Item 3. If this statement is filed pursuant to §§240.13d-1(b) or 240.13d-2(b) or (c), check whether the person filing is a:

  (a) ¨ Broker or dealer registered under section 15 of the Act (15 U.S.C. 78o);
 
  (b) ¨ Bank as defined in section 3(a)(6) of the Act (15 U.S.C. 78c);
 
  (c) ¨ Insurance company as defined in section 3(a)(19) of the Act (15 U.S.C. 78c);
 
  (d) ¨ Investment company registered under section 8 of the Investment Company Act of 1940 (15 U.S.C. 80a-8);
 
  (e) x An investment adviser in accordance with §240.13d-1(b)(1)(ii)(E);
 
  (f) ¨ An employee benefit plan or endowment fund in accordance with §240.13d-1(b)(1)(ii)(F);
 
  (g) x A parent holding company or control person in accordance with §240.13d-1(b)(1)(ii)(G);
 
  (h) ¨ A savings associations as defined in Section 3(b) of the Federal Deposit Insurance Act (12 U.S.C. 1813);
 
  (i) ¨ A church plan that is excluded from the definition of an investment company under section 3(c)(14) of the Investment Company Act of 1940 (15 U.S.C. 80a-3);
 
  (j) ¨ A non-U.S. institution in accordance with §240.13d-1(b)(1)(ii)(J);
 
  (k) ¨ A group, in accordance with §240.13d-1(b)(1)(ii)(K).

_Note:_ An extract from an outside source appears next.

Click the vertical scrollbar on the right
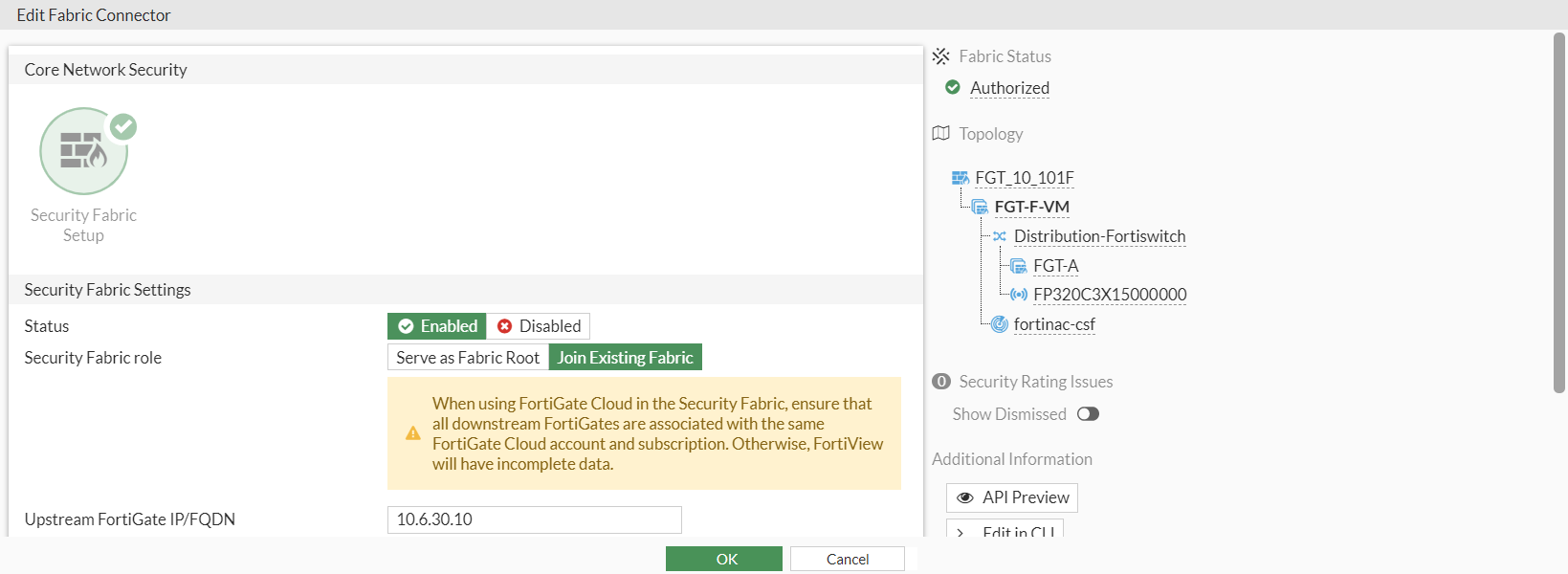Image resolution: width=1568 pixels, height=574 pixels. coord(1559,210)
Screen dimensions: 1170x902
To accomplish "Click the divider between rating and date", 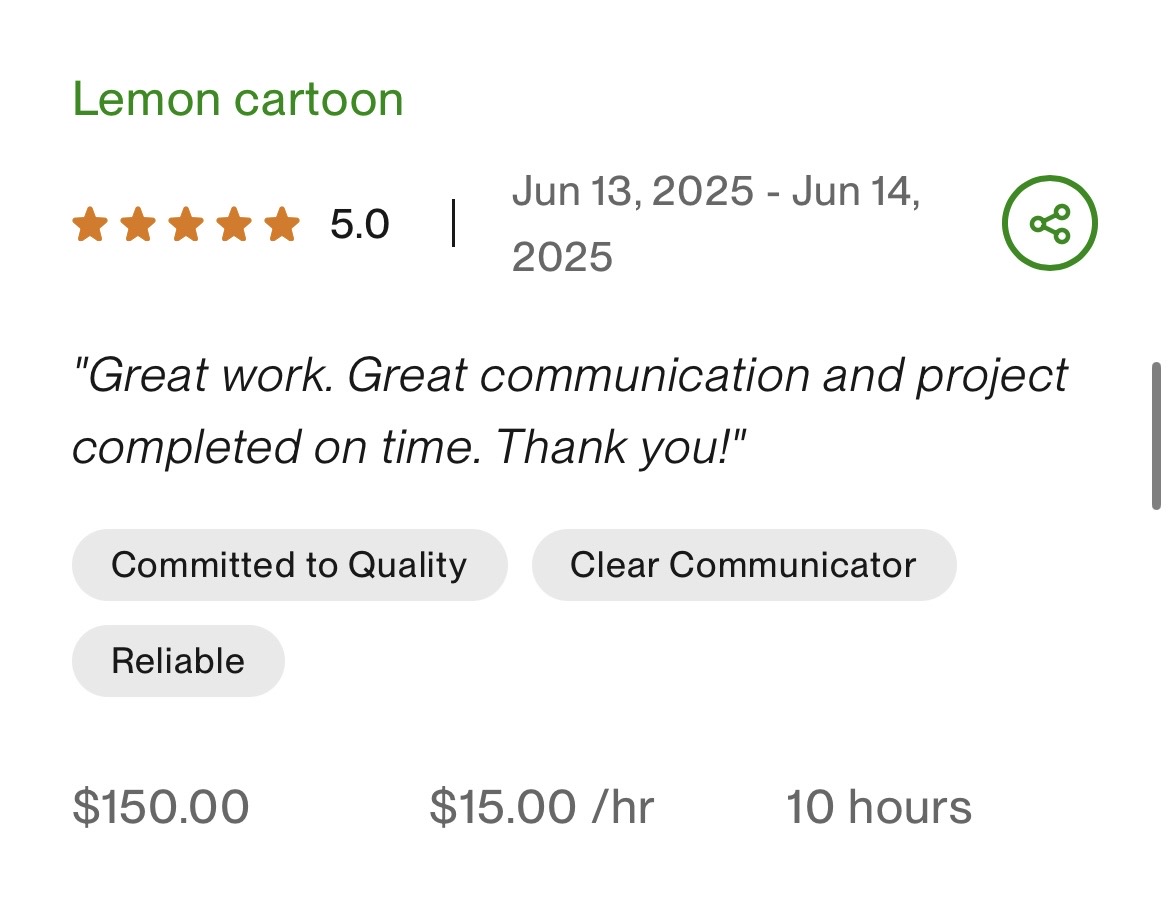I will (x=453, y=223).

If filing as a non-U.S. institution in accordance with §240.13d-1(b)(1)(ii)(J), please specify the type of institution:                            
       

 

 

CUSIP No. 45173E105
 SCHEDULE 13G
Page 6 of 8 Pages

 

 Item 4. Ownership

Provide the following information regarding the aggregate number and percentage of the class of securities of the issuer identified in Item 1.

For each Reporting Person:

(a) Amount beneficially owned: 5,800,000

(b) Percent of Class: 8.29% *

(c) Number of shares as to which the person has:

(i)   Sole power to vote or to direct the vote: 5,300,000

(ii)  Shared power to vote or to direct the vote: 0

(iii) Sole power to dispose or to direct the disposition of: 5,800,000

(iv) Shared power to dispose or to direct the disposition of: 0 

* According to the issuer's Form 10-Q filed on November 1, 2012 as of October 23, 2012 it had 69,941,666 shares of common stock outstanding.

Item 5. Ownership of Five Percent or Less of a Class

 

Not Applicable

Item 6. Ownership of More Than Five Percent on Behalf of Another Person

FCM, in its capacity as investment adviser to certain managed accounts ("Managed Accounts") and two pooled investment vehicles, Catalysis Partners, LLC ("Catalysis LLC"), a Delaware limited liability company and Catalysis Offshore, Ltd. ("Catalysis Ltd." and together with Catalysis LLC, the "Funds"), a Cayman Islands exempted company, may be deemed to be the beneficial owner of 5,800,000 shares of issuer's common stock owned by the Funds and Managed Accounts, as in its capacity as investment adviser it has the power to dispose and direct the disposition of the shares of the issuer's common stock owned by the Funds and the Managed Accounts, and has the power to vote the shares of the issuer's common stock owned by the Funds and owned by certain of the Managed Accounts.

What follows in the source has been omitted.